S Corporations Facing Tax Audits & Related Legal Concerns
An S corporation is often viewed as a hybrid business form, since it is a small corporation that is taxed in a manner similar to a partnership or another non-corporate business entity. If you form an S corporation instead of a conventional C corporation, you may need to pay fewer Social Security and Medicare taxes. This is because the owner and other key employees may not only work for the corporation but also hold shares in it. They can be compensated through shareholder distributions, which are not subject to Social Security and Medicare taxes. However, a shareholder will be considered an employee for tax purposes if they perform significant services for the corporation.
More often than not, an S corporation has only one owner. This gives them the authority to set salaries for employees of the corporation, including their own salary. Recently, the IRS has grown sensitive to the potential for manipulating the tax laws in this area, so they have applied extra scrutiny to S corporations.
Paying Reasonable Employee Compensation
Some owners of S corporations have arranged for the corporation to pay them no salary as an employee at all, which meant that the corporation did not pay the appropriate amount of payroll taxes. The federal government has lost billions of dollars as a result. The actions of these S corporation owners violated the rule that a shareholder who is an employee must receive reasonable employee compensation for their services to the corporation, separate from the distributions that they receive. This compensation is subject to payroll taxes. If the records of your corporation show that the owner is receiving minimal or no salary, you are likely to face an audit.
The consequences for improperly evading employment taxes can be severe.
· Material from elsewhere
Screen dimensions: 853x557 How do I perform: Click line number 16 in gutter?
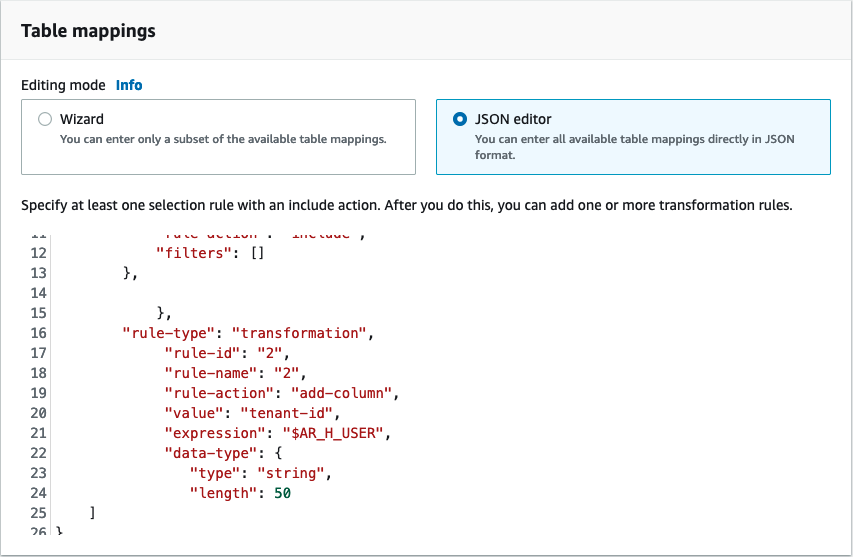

In addition to paying the employment taxes that went unpaid, the corporation may be ordered to pay penalties equal to the size of the unpaid employment taxes and further penalties for negligence. This can occur whenever the IRS determines that an owner’s salary was unreasonably low in view of the services that they provided to the S corporation. The IRS has the authority to reclassify distributions as salary to the extent necessary to make up a reasonable salary for the employee.
The Pass-Through Deduction Under the Tax Cuts and Jobs Act
Under the Tax Cuts and Jobs Act, owners of S corporations and many other business entities may receive a pass-through deduction of up to 20 percent of their net business income. There are many complex criteria and limits for this deduction. Wages that owners of S corporations receive as employees count for the purposes of the pass-through deduction. This can make it advantageous to increase the salary that the owner is paid. The owner will receive the optimal benefit from the deduction if they pay about 28.6 percent of the business income as salary to employees. Since the pass-through deduction is capped at 20 percent of business income, and employee wages can be deducted from business income, paying a greater amount as salary reduces the amount of the pass-through deduction.